Below are records; print only the lines from the line containing "You are a computer-use agent. 953x395 pixels." to the end, both included, reproduced exactly and without the pictures.

DATA Start Marker

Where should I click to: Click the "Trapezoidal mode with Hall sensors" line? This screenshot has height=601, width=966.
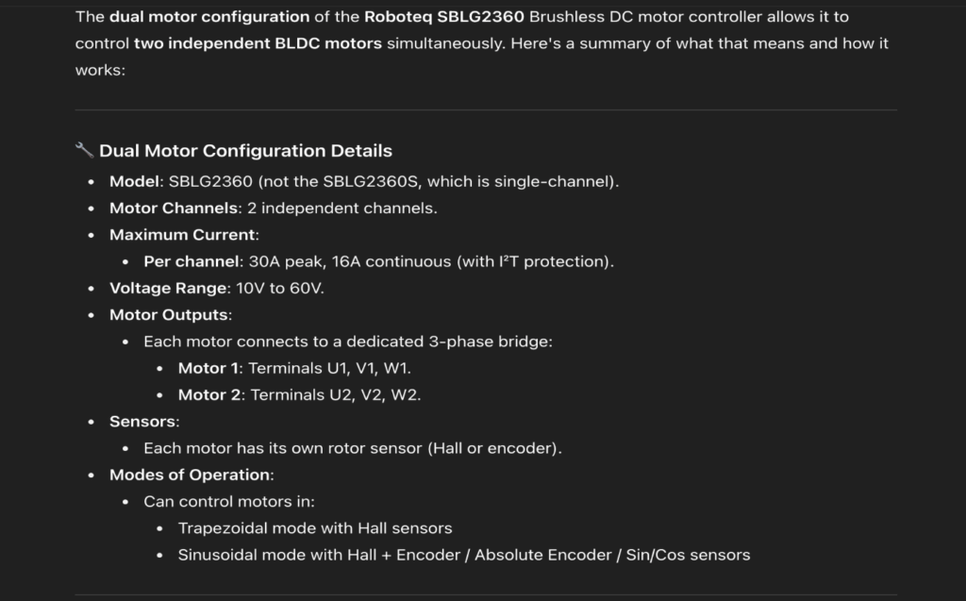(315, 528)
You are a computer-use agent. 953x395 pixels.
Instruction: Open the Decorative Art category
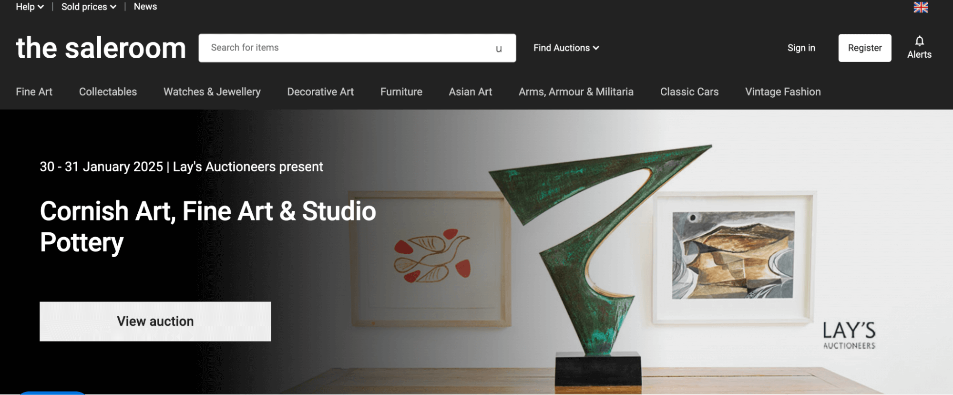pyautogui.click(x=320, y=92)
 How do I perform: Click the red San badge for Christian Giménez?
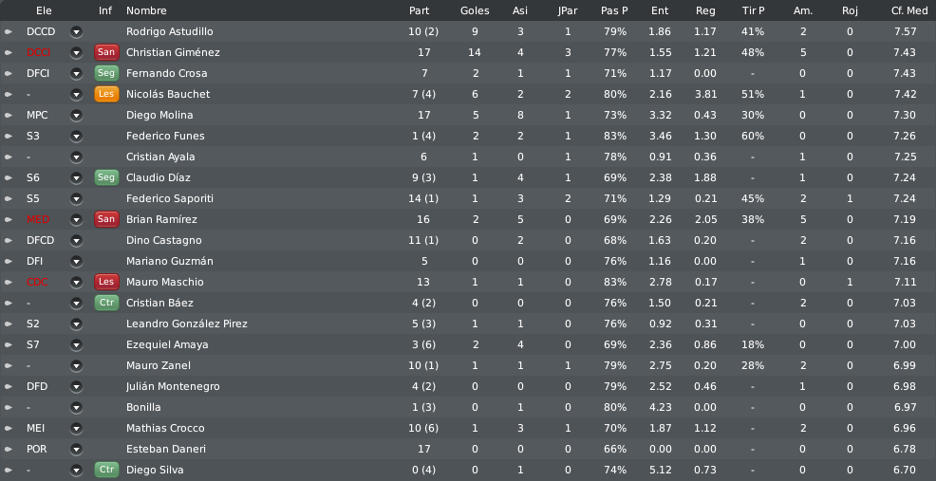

DATA End Marker

(SOLUTION FOR THIS PROBLEM)
You are a computer-use agent. 953x395 pixels.
Instruction: Open the Decorative Art category
pyautogui.click(x=320, y=92)
 How do I perform: Click the red San badge for Christian Giménez?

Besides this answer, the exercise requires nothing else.